本文抜粋
____

07/10/20 20:54:29
>>579
分けのわからないとは、少々言葉足らずだったようなので以下補足を。
創作的完結とは土方の死による終劇を意味しますが、それにとどまらず
司馬は戦闘に関して殆ど合理的人間として描いてきたはずの土方をあえて
史実に逆らってまで単騎突撃をさせ、非合理的行動による死を演出しています。
これによって彼の実は多重的であった内面と共に、非合理的行動に象徴される
武士道の終焉と時代の切り替わりをも見事に表現しており、その点を芸術的完成
と言ったわけです。
後半の私の文章に対する批判は甘んじて受け止めますが、余りに過敏な修辞への
嫌悪は現代デジタル化社会の病理の一つだと思います。
それにしても司馬の魅力は語るに尽きないですね。
以前何かで読んだのですが、由来作家とは患者である、ここが痛い、ここが悪いと
と訴えるのが作品というものだが、司馬遼太郎のみが突如医者として登場した、と。
言い得て妙ですね。
司馬の見立ては実に鮮やかな為、彼が俎上に載せた人物の評価はほぼ定まってしまいます。
まあそこが反感を呼ぶところでもあるのでしょうが。
彼の取り上げた人物を新たに小説に描くのは勇気がいるとは思いませんか。

____

実施事項
1. 司馬遼太郎についての投稿によると、司馬は史実に逆らってまで土方に何をさせたか。
2. 司馬遼太郎についての投稿のうち、「これによって彼の実は多重的であった内面と共に、非合理的行動に象徴される」から「それにしても司馬の魅力は語るに尽きないですね。」までを、両端を含めて一字も変えずに書き写すこと。
この後に並ぶ行は、司馬遼太郎についての投稿とは関係がない。

[収集したデータ項目]
____

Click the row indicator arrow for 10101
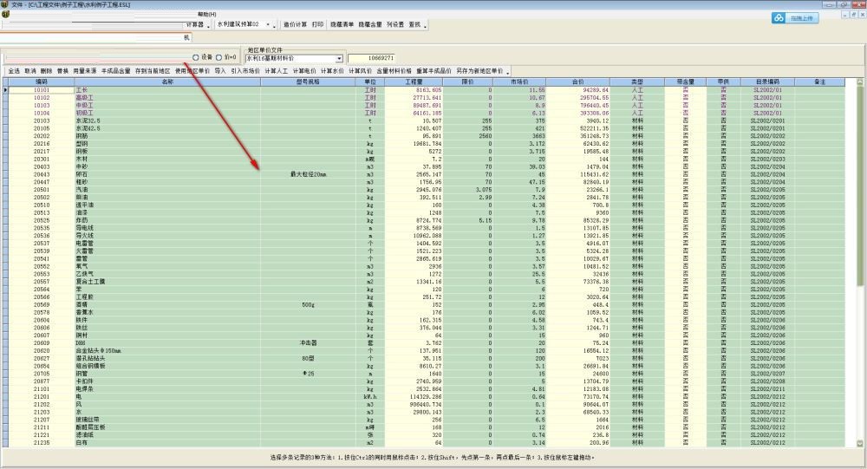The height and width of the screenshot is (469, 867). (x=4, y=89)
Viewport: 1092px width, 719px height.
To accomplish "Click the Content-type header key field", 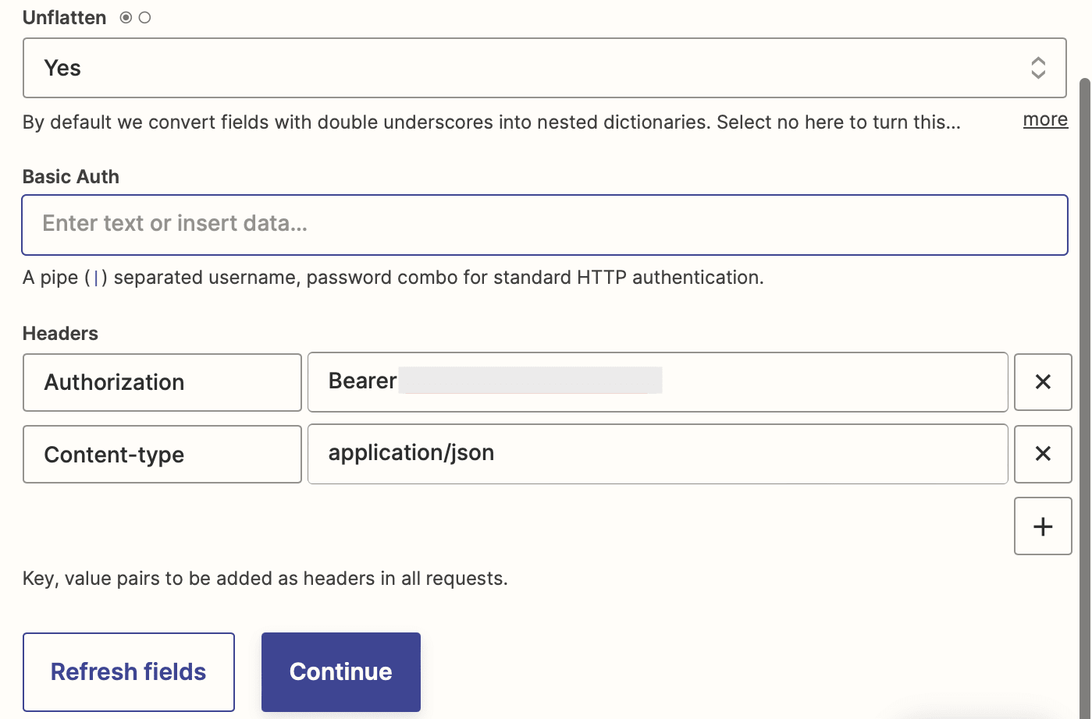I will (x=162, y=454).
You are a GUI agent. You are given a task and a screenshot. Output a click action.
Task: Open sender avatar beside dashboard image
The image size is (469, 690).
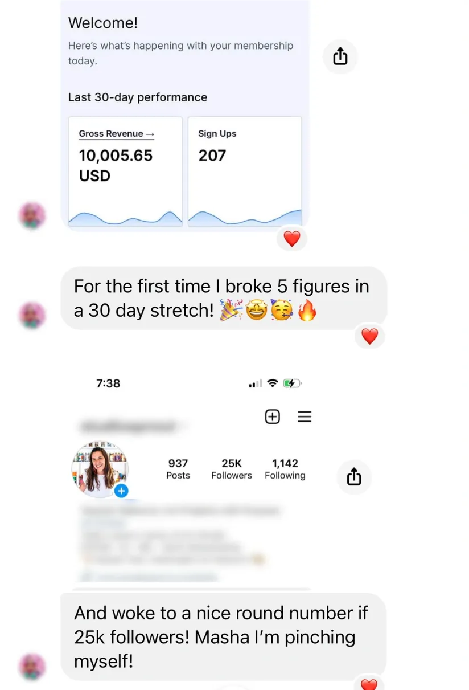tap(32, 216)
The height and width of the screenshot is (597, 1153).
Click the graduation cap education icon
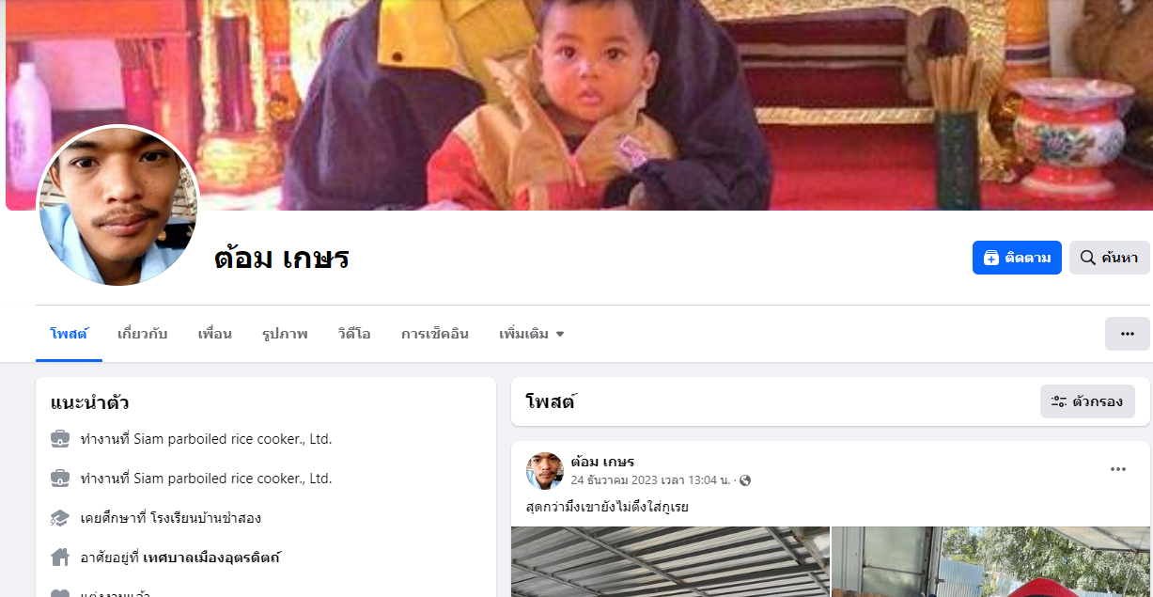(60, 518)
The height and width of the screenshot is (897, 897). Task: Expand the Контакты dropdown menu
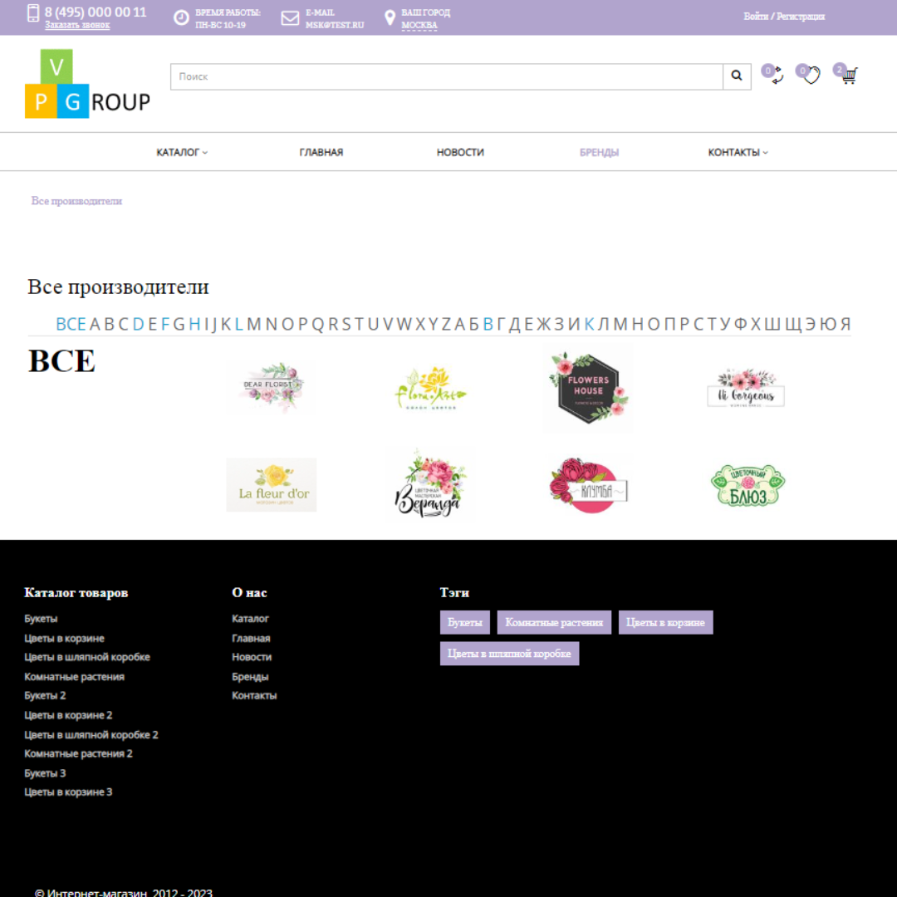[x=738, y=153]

____

期待される出力
1. 単騎突撃をさせた。

2.
これによって彼の実は多重的であった内面と共に、非合理的行動に象徴される
武士道の終焉と時代の切り替わりをも見事に表現しており、その点を芸術的完成
と言ったわけです。
後半の私の文章に対する批判は甘んじて受け止めますが、余りに過敏な修辞への
嫌悪は現代デジタル化社会の病理の一つだと思います。
それにしても司馬の魅力は語るに尽きないですね。